=== WORKING DATA ===
--- --- ---

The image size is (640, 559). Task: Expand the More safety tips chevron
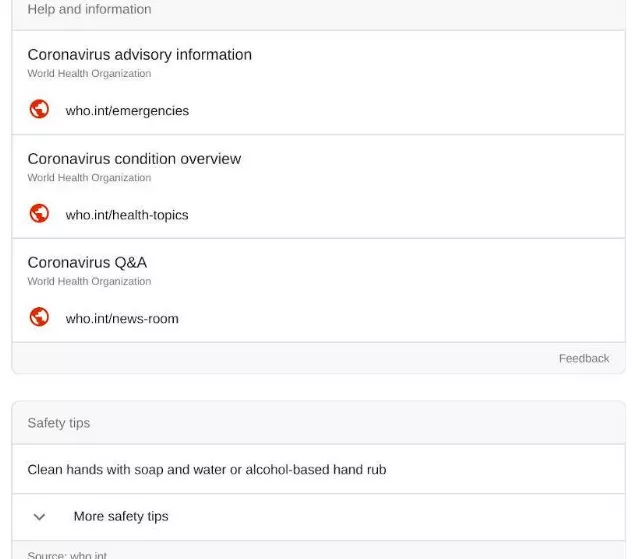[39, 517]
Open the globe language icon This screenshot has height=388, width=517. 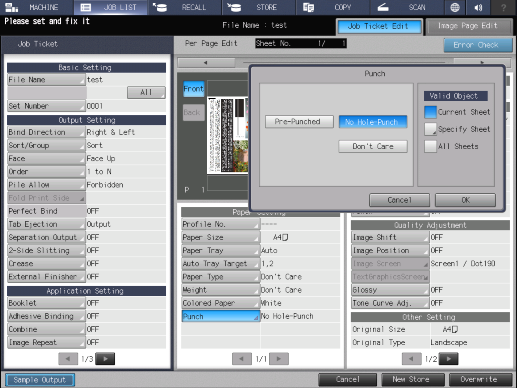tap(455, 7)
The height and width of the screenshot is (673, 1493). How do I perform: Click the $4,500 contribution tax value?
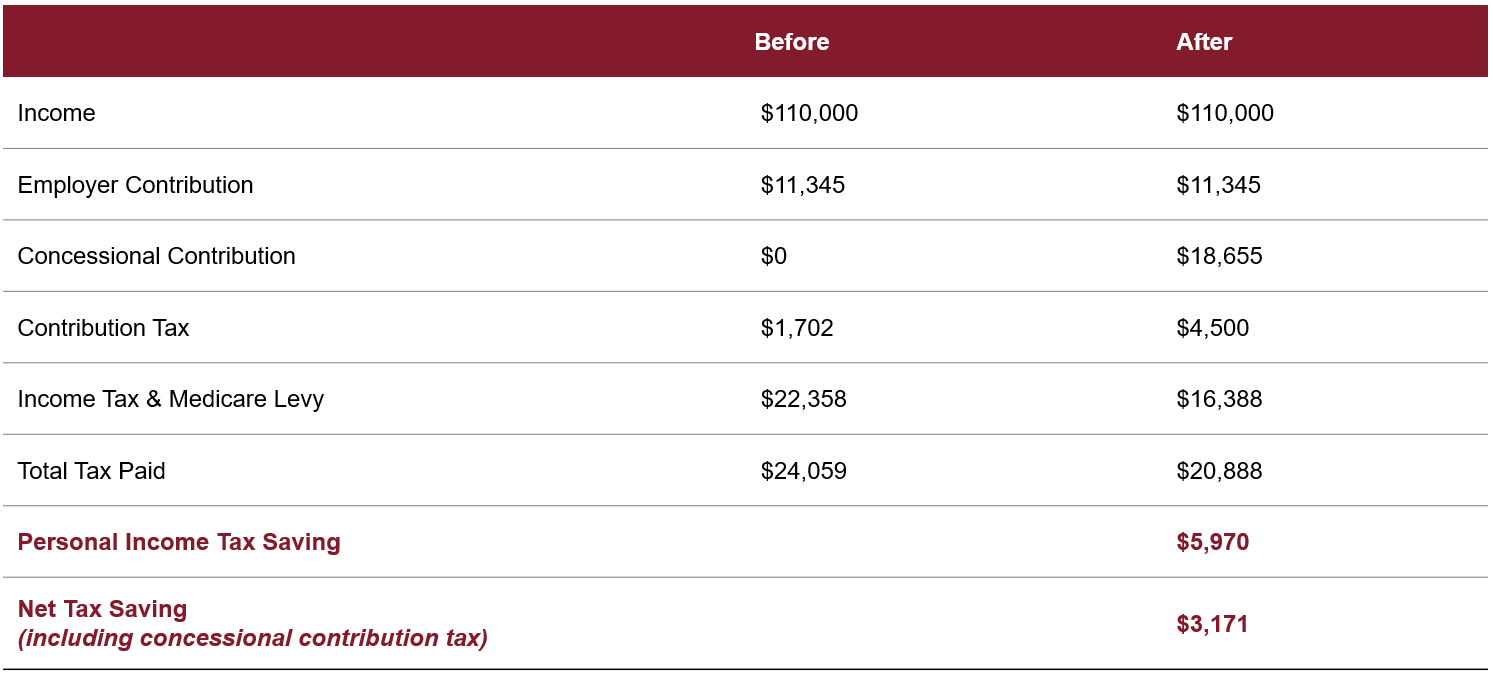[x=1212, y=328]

--- --- ---

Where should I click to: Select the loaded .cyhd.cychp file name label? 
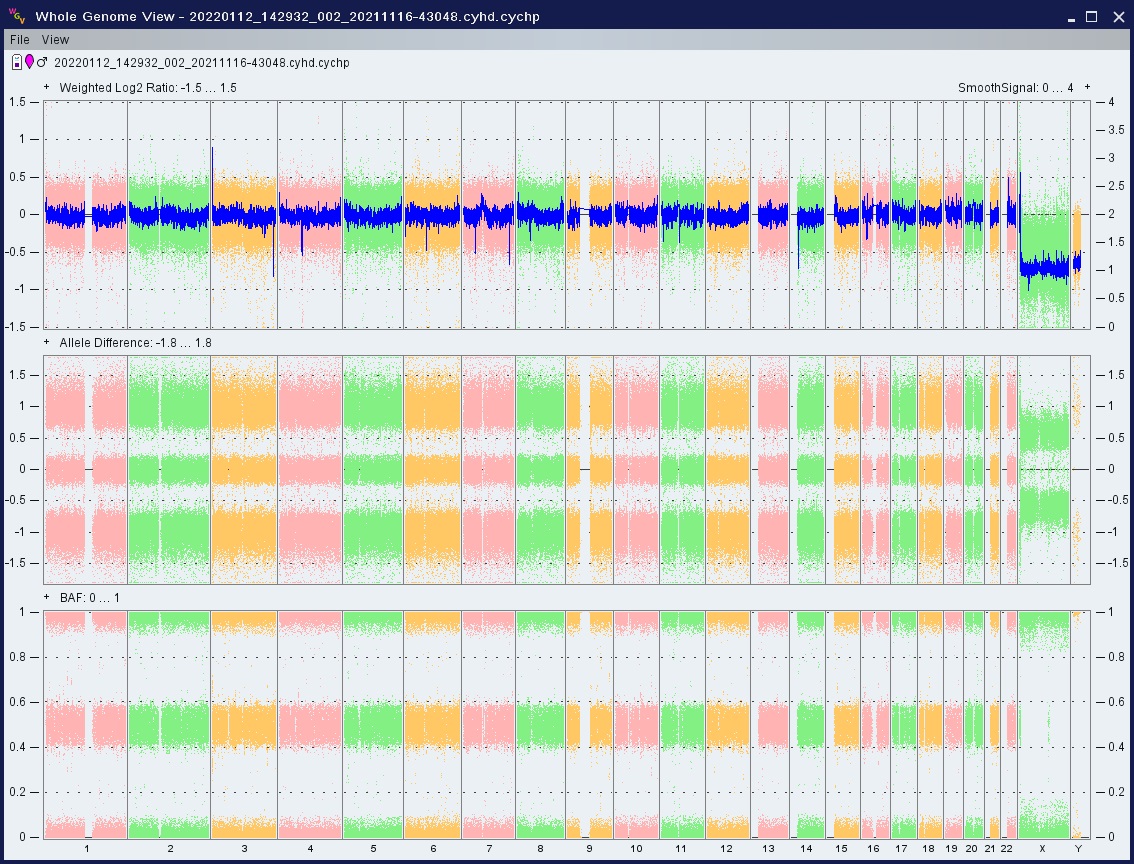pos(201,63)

--- --- ---

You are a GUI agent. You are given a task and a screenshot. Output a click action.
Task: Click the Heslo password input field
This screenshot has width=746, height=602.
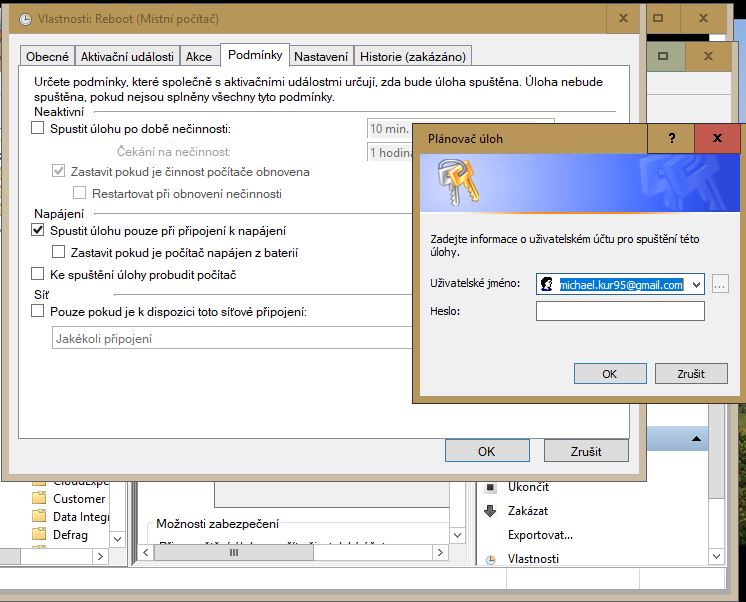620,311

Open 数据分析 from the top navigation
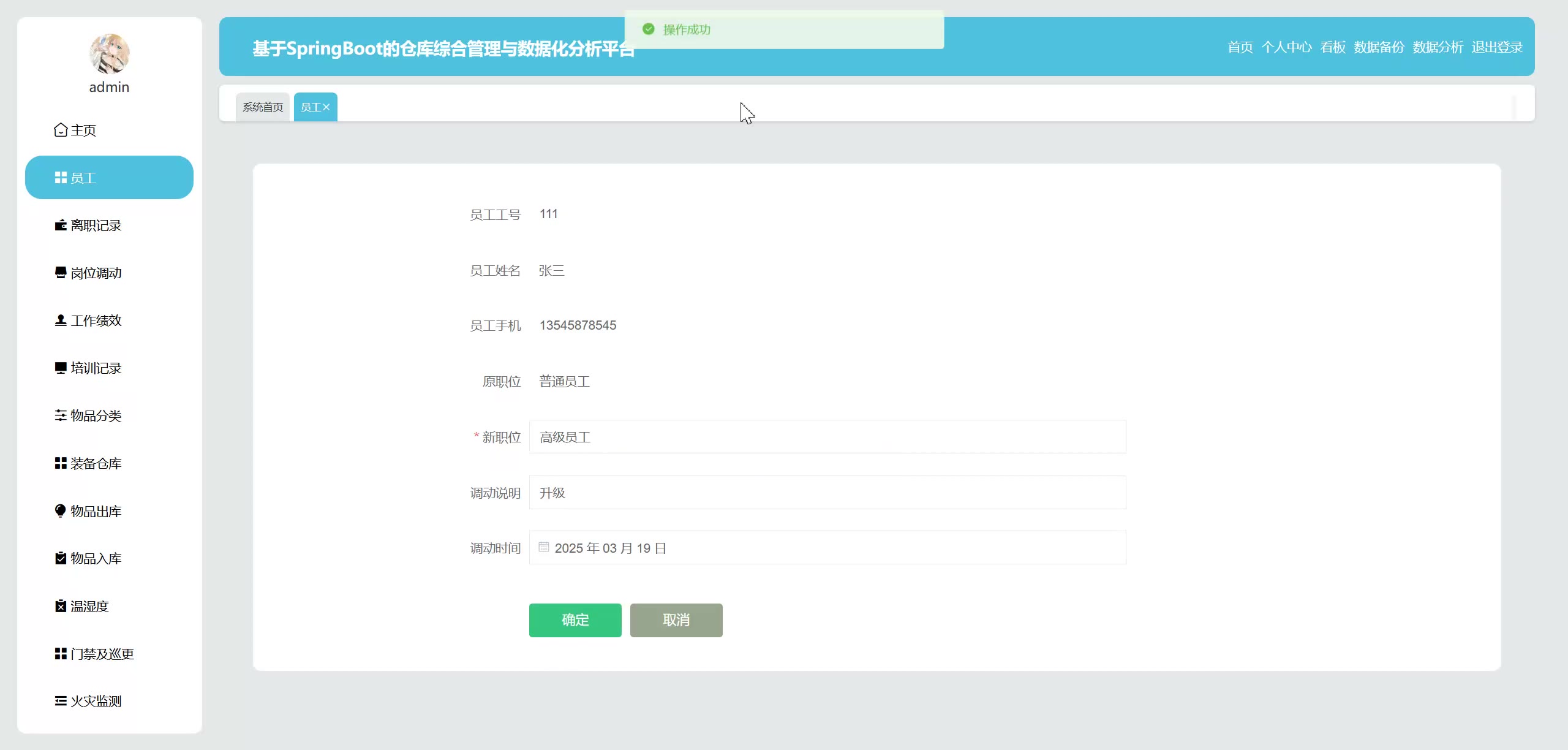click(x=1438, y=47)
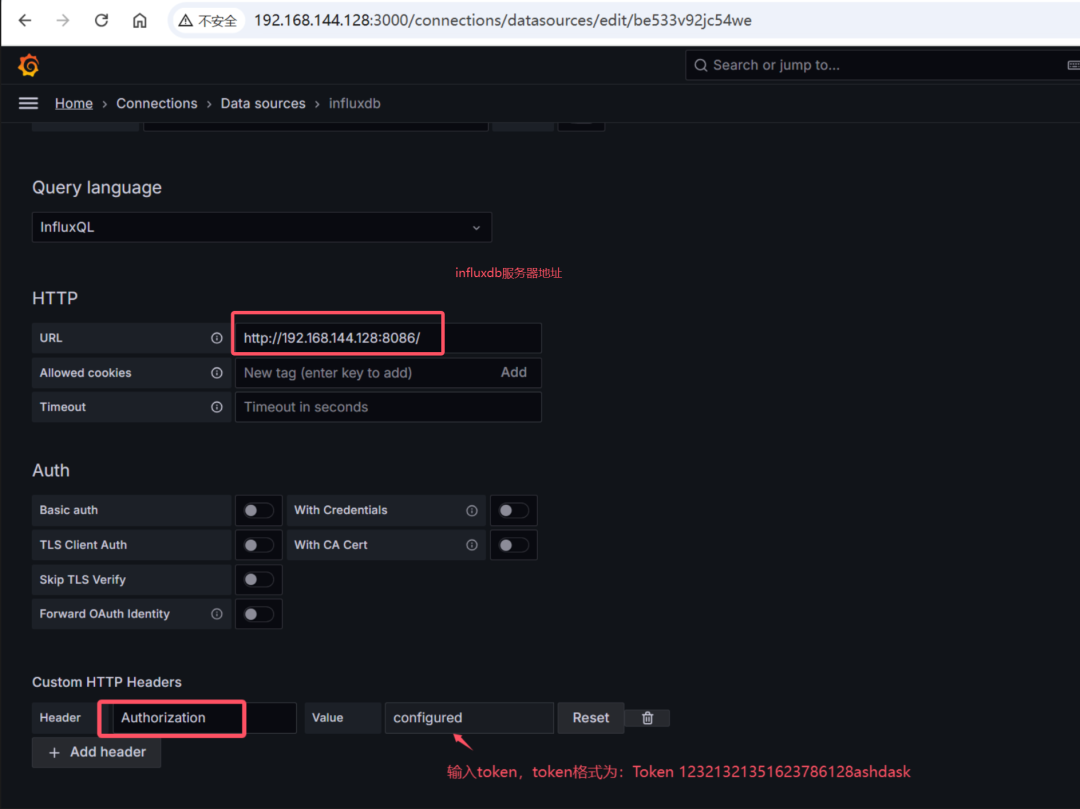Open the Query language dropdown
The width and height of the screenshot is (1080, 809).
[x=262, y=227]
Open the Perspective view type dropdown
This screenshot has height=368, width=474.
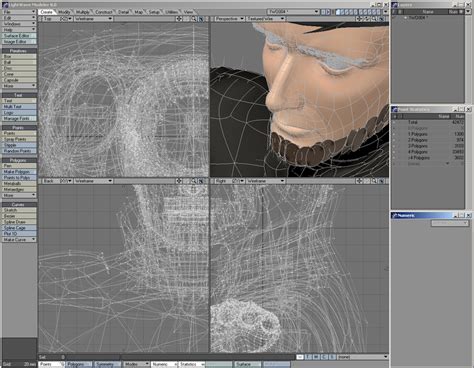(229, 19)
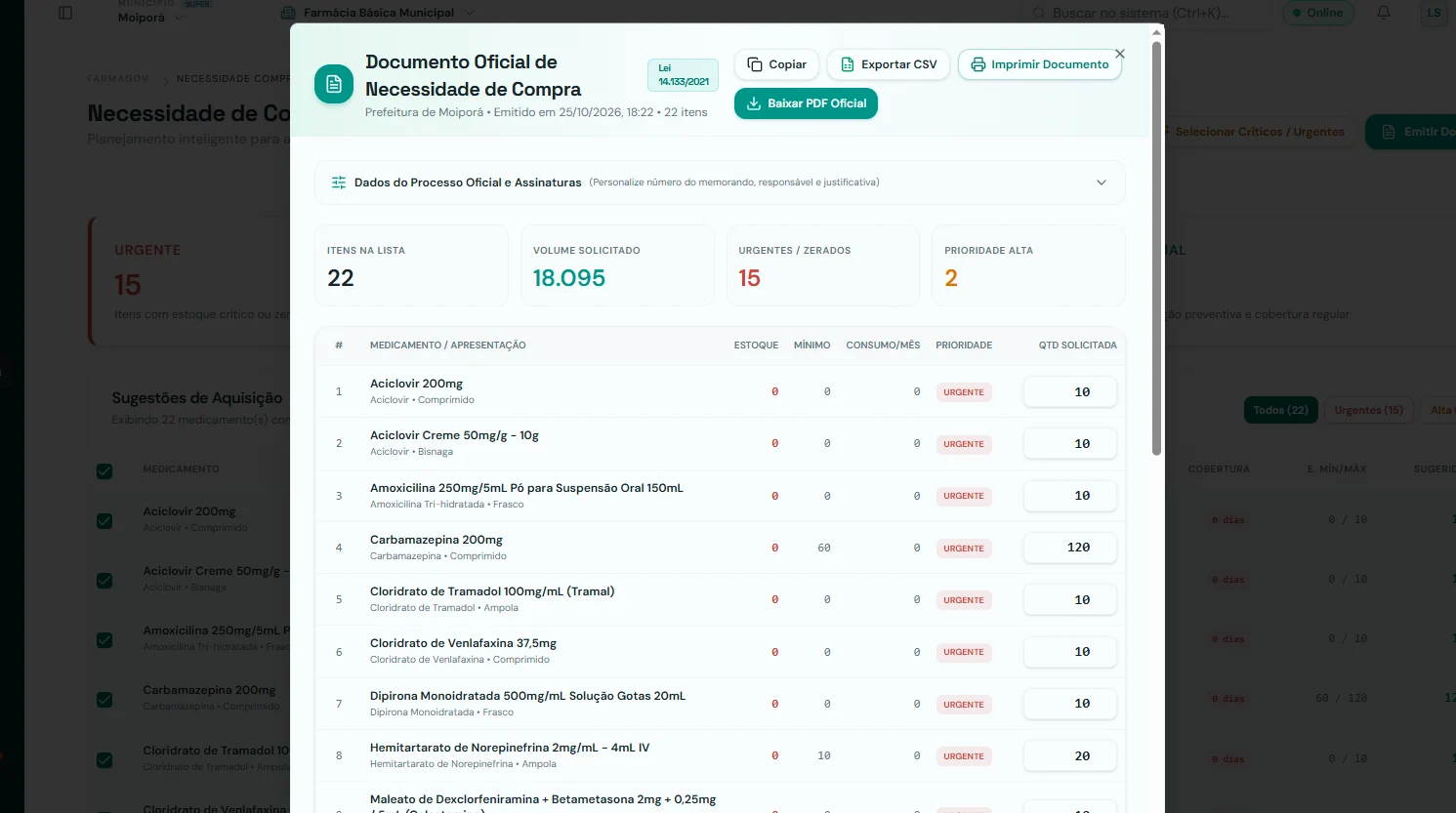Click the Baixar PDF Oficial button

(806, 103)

--- --- ---

=== AIM ===
Rewrite the stretch from the line containing "The height and" through the line containing "[x=1212, y=328]", keeping the requests unchanged. Multiply each answer coordinate by 1.25 and round to whole numbers, with halves rounded up. Leave out the pictures.

=== EXPECTED ANSWER ===
The height and width of the screenshot is (673, 1493). How do I perform: Click the $4,500 contribution tax value?
[x=1515, y=410]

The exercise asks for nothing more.